• _Exercise_
Return the data that follows exactly, with each line intact.

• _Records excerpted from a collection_
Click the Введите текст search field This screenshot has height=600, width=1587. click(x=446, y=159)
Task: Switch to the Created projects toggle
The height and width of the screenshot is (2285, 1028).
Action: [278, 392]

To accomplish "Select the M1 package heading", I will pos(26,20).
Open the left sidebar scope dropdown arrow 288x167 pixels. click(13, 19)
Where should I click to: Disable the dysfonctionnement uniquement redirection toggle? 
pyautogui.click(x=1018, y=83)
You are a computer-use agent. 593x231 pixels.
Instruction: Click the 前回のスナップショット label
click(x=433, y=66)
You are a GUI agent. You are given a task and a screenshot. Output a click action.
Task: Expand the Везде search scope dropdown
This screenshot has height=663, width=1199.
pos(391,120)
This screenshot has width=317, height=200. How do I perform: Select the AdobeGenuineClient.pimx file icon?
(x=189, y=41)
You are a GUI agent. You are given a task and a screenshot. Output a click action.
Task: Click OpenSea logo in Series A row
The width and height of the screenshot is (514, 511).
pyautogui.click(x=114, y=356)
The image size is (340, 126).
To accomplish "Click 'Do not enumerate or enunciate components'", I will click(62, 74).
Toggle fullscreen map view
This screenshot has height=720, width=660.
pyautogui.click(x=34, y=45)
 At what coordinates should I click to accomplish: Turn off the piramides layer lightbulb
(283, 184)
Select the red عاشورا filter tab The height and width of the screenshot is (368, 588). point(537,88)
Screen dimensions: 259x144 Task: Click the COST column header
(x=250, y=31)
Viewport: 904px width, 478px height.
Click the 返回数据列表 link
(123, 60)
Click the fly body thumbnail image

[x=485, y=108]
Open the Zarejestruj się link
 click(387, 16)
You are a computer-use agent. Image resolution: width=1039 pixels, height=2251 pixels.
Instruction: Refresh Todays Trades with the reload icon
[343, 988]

• _Exercise output_
Click the Введите текст search field This screenshot has height=600, width=1587. click(x=446, y=159)
Task: Switch to the Created projects toggle
The height and width of the screenshot is (2285, 1028).
Action: [278, 392]

To accomplish "Select the M1 package heading", I will pos(26,20).
Open the left sidebar scope dropdown arrow 288x167 pixels. click(13, 19)
Where should I click to: Disable the dysfonctionnement uniquement redirection toggle? 
pyautogui.click(x=1018, y=83)
You are a computer-use agent. 593x231 pixels.
Instruction: Click the 前回のスナップショット label
click(x=433, y=66)
You are a GUI agent. You are given a task and a screenshot. Output a click action.
Task: Expand the Везде search scope dropdown
This screenshot has height=663, width=1199.
pos(391,120)
This screenshot has width=317, height=200. How do I perform: Select the AdobeGenuineClient.pimx file icon?
(x=189, y=41)
You are a GUI agent. You are given a task and a screenshot. Output a click action.
Task: Click OpenSea logo in Series A row
The width and height of the screenshot is (514, 511).
pyautogui.click(x=114, y=356)
The image size is (340, 126).
To accomplish "Click 'Do not enumerate or enunciate components'", I will click(62, 74).
Toggle fullscreen map view
This screenshot has height=720, width=660.
pyautogui.click(x=34, y=45)
 At what coordinates should I click to accomplish: Turn off the piramides layer lightbulb
(283, 184)
Select the red عاشورا filter tab The height and width of the screenshot is (368, 588). point(537,88)
Screen dimensions: 259x144 Task: Click the COST column header
(x=250, y=31)
Viewport: 904px width, 478px height.
Click the 返回数据列表 link
(123, 60)
Click the fly body thumbnail image

[x=485, y=108]
Open the Zarejestruj się link
 click(387, 16)
You are a computer-use agent. Image resolution: width=1039 pixels, height=2251 pixels.
Instruction: Refresh Todays Trades with the reload icon
[343, 988]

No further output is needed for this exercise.